Last week on The Source, a Texas Public Radio news show, a spokesperson for the FDA's Center for Tobacco Products (CTP) was confronted with a very solid and well-placed criticism of the agency's e-cigarette deeming regulations. The host asked her how she could defend these regulations in the face of uniform statements by vaping companies that "this is so onerous that this is going to drive them out of the business."
In response, the CTP spokesperson defended the regulations by stating: "It's important to remember that we're talking about products that kill people."
The Rest of the Story
Let's get the facts straight. Yes, it is true that we're talking about products that kill people. But those products are not called e-cigarettes; they're called real tobacco cigarettes.

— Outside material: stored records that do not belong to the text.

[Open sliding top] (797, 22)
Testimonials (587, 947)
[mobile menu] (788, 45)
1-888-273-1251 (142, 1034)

That the FDA is forced to resort to lying in order to defend its regulations suggests that it realizes it doesn't have a leg to stand on. If there were a legitimate public health reason for putting an onerous, expensive burden on vaping businesses that is going to drive most of them out of business, I'm sure that the FDA would immediately be able to tell us what it is. Destroying thousands of small businesses is not something that we in public health take lightly.

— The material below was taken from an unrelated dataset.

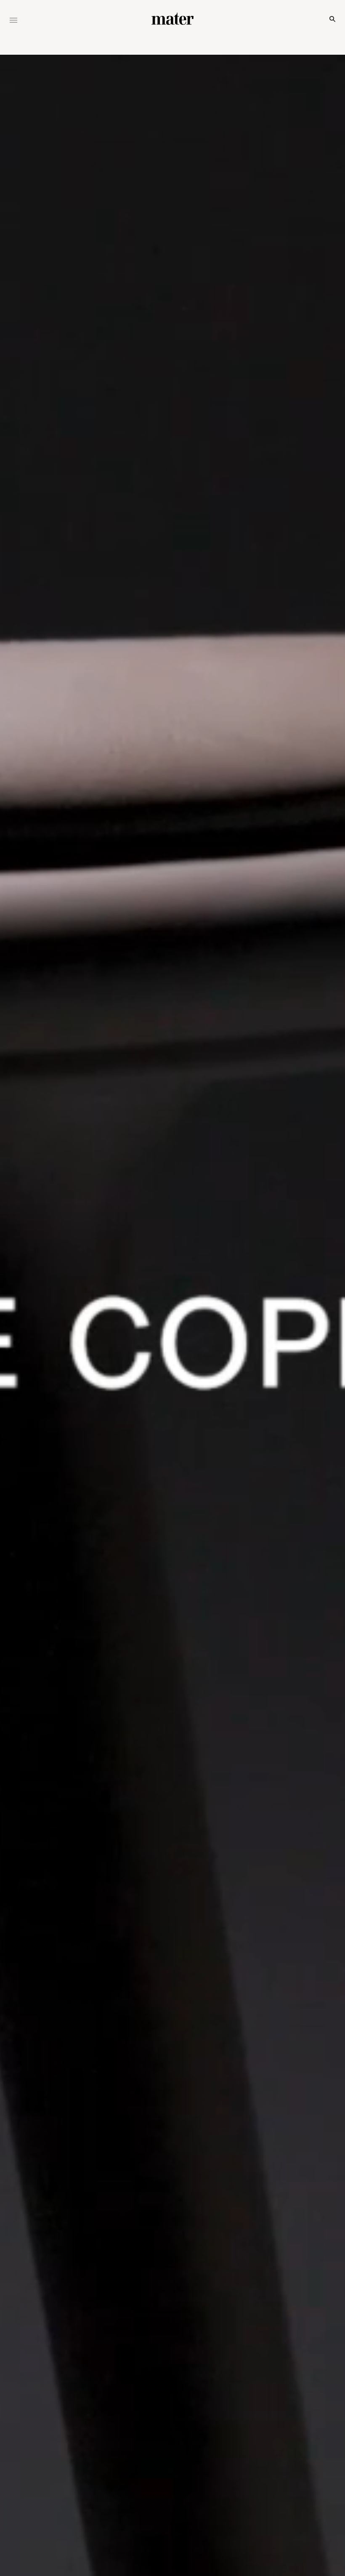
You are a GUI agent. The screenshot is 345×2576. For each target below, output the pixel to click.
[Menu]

But the rest of the story is that the FDA cannot tell us what the reason is. The only thing they can resort to in defending their onerous regulations is lying. The regulations are needed because we're talking about products that kill people.
Well, let's get one thing straight. The products that are killing people are real cigarettes. And the FDA has chosen to give these cigarettes a completely free ride by putting every possible economic burden in front of much safer smoke-free, tobacco-free cigarettes so that they have little hope of being able to compete with the killer products.